> EXERCISE TASKS:
a - Please rewrite the part of the forum thread about the black 35 SP between "I've loaded it" and "home in a week.", inclusive, replacing "thrift store" with "flea market".
b - In the forum thread about the black 35 SP, what film was loaded into the camera?

## Begin QUOTED TEXT

# Just got my black 35 SP!!



## Compaq (Jan 24, 2012)

Ohh, what a beautiful camera! It's in a very good condition, everything works. The case is nice, lens hood is awesome, the lens itself is is wonderful.

I've loaded it with Ilford 400 black and white film today. Also, I went in a thrift store, and found a fully working Vivitar 2500 flash unit. I can adjust the angle, and so bouncing light is possible. Of course, I'm not sure if it's calibrated...

This.is.gonna.be.awesome! I'll take pictures of the whole thing when I get back home in a week.


----------



## michaeljamesphoto (Mar 21, 2012)

Pictures please! The SPs are simply beautiful


----------



## Compaq (Mar 22, 2012)

Here ya go!




Front by Anders Myhre Brakestad, on Flickr




ASA dial by Anders Myhre Brakestad, on Flickr




Back by Anders Myhre Brakestad, on Flickr




Front 2 by Anders Myhre Brakestad, on Flickr


----------



## tirediron (Mar 22, 2012)

## End QUOTED TEXT
## Begin SUPPLIED ENTRIES

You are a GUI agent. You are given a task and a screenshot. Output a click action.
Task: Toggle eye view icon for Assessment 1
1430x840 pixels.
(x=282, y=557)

## End SUPPLIED ENTRIES
## Begin SUPPLIED ENTRIES

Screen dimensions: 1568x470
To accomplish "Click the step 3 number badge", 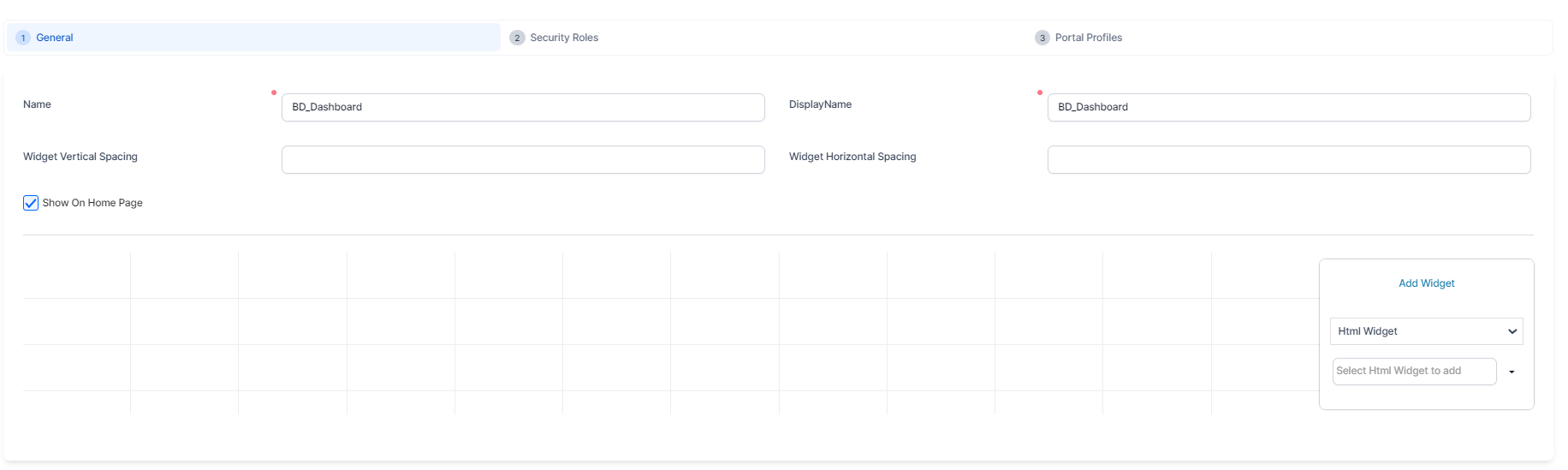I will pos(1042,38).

## End SUPPLIED ENTRIES

> SOLUTIONS:
a -
I've loaded it with Ilford 400 black and white film today. Also, I went in a flea market, and found a fully working Vivitar 2500 flash unit. I can adjust the angle, and so bouncing light is possible. Of course, I'm not sure if it's calibrated...

This.is.gonna.be.awesome! I'll take pictures of the whole thing when I get back home in a week.

b - Ilford 400 black and white film.